*Goal*
Reproduce, word for word, the portion of the items that opens with the line containing "meet [446, 681]" and closes with the line containing "I want to click on during, so", including both of those lines.

*Raw records*
—————

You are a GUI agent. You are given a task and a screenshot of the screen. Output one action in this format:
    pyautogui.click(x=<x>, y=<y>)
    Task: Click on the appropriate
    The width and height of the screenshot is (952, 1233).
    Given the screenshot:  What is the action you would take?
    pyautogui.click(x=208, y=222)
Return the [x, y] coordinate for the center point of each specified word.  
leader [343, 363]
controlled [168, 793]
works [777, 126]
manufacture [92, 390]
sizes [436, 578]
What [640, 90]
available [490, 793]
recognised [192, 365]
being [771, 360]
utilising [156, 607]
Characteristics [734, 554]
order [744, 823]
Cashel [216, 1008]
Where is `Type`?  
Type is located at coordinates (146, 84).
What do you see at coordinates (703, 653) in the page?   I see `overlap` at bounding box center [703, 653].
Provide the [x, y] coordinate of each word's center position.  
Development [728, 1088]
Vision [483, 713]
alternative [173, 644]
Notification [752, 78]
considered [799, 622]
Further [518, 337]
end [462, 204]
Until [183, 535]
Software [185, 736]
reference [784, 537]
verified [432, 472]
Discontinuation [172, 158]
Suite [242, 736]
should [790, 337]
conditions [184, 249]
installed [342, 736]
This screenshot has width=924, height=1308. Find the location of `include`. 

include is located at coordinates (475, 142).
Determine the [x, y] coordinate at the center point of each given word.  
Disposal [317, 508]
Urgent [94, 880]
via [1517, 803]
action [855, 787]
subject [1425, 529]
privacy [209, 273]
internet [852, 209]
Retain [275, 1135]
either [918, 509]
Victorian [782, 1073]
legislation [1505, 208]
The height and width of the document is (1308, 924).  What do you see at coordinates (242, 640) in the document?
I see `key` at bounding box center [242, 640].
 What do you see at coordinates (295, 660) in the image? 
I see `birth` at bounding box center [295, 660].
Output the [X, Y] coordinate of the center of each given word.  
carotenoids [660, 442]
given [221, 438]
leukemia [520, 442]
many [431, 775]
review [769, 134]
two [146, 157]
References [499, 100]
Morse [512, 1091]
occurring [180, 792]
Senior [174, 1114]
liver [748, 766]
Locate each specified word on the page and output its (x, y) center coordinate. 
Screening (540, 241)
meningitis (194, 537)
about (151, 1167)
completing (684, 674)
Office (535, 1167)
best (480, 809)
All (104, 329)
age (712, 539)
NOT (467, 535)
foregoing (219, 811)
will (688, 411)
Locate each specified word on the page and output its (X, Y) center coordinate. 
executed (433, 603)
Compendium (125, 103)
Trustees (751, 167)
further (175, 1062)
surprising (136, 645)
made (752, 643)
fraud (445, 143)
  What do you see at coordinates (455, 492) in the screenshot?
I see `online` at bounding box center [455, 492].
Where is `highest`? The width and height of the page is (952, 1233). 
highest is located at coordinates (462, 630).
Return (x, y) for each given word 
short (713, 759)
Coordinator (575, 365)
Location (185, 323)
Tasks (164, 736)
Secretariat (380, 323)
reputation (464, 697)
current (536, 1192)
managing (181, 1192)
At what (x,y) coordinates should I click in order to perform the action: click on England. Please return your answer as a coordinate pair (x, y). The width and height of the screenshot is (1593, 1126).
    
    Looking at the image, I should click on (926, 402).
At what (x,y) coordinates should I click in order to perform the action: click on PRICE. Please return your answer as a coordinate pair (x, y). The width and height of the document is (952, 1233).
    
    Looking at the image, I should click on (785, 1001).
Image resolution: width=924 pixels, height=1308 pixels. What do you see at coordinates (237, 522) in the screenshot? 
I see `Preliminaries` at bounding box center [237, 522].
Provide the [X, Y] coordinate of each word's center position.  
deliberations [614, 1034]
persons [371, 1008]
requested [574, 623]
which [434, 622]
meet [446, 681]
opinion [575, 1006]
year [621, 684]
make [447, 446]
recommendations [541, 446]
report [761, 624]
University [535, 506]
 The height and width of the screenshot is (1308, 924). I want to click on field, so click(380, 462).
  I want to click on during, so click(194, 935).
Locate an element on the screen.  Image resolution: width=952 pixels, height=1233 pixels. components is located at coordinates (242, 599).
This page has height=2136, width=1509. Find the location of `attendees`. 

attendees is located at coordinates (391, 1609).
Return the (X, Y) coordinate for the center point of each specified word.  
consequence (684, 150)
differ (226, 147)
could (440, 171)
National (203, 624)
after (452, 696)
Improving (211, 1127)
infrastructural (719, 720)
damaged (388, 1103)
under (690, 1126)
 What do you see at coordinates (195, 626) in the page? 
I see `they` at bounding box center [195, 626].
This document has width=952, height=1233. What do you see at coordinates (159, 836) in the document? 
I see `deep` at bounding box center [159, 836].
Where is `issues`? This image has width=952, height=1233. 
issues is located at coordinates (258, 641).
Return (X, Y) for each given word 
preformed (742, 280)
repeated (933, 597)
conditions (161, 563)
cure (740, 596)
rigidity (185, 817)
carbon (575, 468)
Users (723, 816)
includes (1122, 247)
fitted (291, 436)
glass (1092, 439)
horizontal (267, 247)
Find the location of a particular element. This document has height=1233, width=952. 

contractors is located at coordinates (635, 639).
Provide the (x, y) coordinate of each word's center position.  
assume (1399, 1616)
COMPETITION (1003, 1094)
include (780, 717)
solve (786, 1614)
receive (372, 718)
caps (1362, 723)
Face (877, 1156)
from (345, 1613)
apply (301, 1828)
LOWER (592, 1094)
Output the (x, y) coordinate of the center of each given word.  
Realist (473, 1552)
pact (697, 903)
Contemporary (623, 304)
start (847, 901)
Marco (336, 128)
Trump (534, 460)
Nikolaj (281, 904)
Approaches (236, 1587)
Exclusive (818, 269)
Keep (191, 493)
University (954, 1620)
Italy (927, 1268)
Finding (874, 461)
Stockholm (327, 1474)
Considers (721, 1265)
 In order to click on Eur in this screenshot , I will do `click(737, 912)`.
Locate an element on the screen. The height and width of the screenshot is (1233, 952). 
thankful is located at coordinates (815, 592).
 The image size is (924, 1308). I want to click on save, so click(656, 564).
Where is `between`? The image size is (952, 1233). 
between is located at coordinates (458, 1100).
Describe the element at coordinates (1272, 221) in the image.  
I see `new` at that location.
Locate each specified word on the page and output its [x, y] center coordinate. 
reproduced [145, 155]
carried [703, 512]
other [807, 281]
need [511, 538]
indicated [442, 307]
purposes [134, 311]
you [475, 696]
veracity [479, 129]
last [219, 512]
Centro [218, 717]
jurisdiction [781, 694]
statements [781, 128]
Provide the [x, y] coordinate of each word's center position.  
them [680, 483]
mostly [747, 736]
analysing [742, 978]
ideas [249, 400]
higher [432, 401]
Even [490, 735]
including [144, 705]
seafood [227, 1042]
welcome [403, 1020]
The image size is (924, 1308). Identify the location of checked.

—————

*Response to this task*
meet [446, 681]
opinion [575, 1006]
year [621, 684]
make [447, 446]
recommendations [541, 446]
report [761, 624]
University [535, 506]
 The height and width of the screenshot is (1308, 924). I want to click on field, so click(380, 462).
  I want to click on during, so click(194, 935).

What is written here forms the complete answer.